--- Start of Reading text ---
Poise under pressure makes Usman so dynamic in the Octagon, which is why Covington is methodically attempting to weaken that strength. In addition to his world-class wrestling, Covington is a first-rate agitator, using a cruel, divisive rhetoric to crawl under an opponent’s skin and test his inner strength and resolve. With Usman’s operating on a level where he is head and shoulders better than every other fighter in the division, Covington is seeking to break Usman’s concentration, then pounce.

“Throughout that first fight, it was a lot of talk and a lot of turmoil, but I was still able to own it and control the task at hand,” said Usman. “When it’s time for the lights to come on and do work, I do it better than anybody.

“At the end of the day, he’s fought three times in the last three years. I’ve fought three times in the last nine months. It goes to show who’s the champion here and why I’m champion.”

Usman is relishing the chance to offer a new model of excellence for the fight world. Instead of bold trash talk, he is representing all of MMA with a sophisticated, respectful approach.

“I’m being true to myself,” said Usman. “In the position I’m in and the platform I’ve been blessed with, I have a responsibility to motivate, and let the guys and girls that are going to come after me know that there is a certain way to conduct yourself and do this. Of course, there is a lot of pressure to do the whole Conor McGregor schtick or [act like] Colby Covington, but I like to do it with class. I want to let people know you can still get it done without having to be that way.”
--- End of Reading text ---
--- Start of Given material ---
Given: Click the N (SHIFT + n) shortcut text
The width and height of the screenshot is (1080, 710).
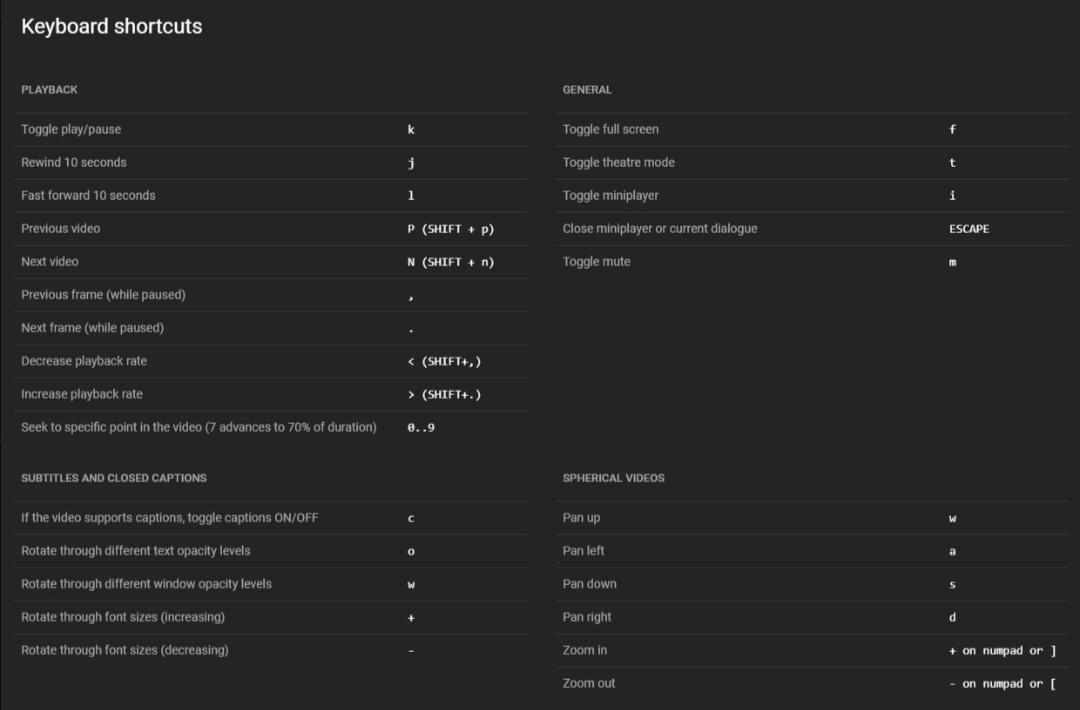Looking at the screenshot, I should tap(451, 262).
--- End of Given material ---
### [Objective A]
In the article on Usman and Covington, copy the passage starting with "Usman is relishing" and going on through "sophisticated, respectful approach.", switching "sophisticated" to "measured".
### [Objective B]
Answer these questions from the article on Usman and Covington:
(i) What quality is said to make Usman so dynamic in the Octagon?
(ii) According to Usman, how many times has Covington fought in the last three years?
(iii) Which two fighters does Usman name when describing the schtick he feels pressure to imitate?
### [Objective C]
Based on the article on Usman and Covington, explain why Covington uses cruel, divisive rhetoric against Usman.

### [Response A]
Usman is relishing the chance to offer a new model of excellence for the fight world. Instead of bold trash talk, he is representing all of MMA with a measured, respectful approach.

### [Response B]
(i) Poise under pressure.
(ii) Three times.
(iii) Conor McGregor and Colby Covington.

### [Response C]
Poise under pressure is what makes Usman so dynamic, and he operates at a level head and shoulders above every other fighter in the division. Covington's rhetoric is meant to get under his skin and test his inner strength and resolve, so that Covington can break Usman's concentration and then pounce.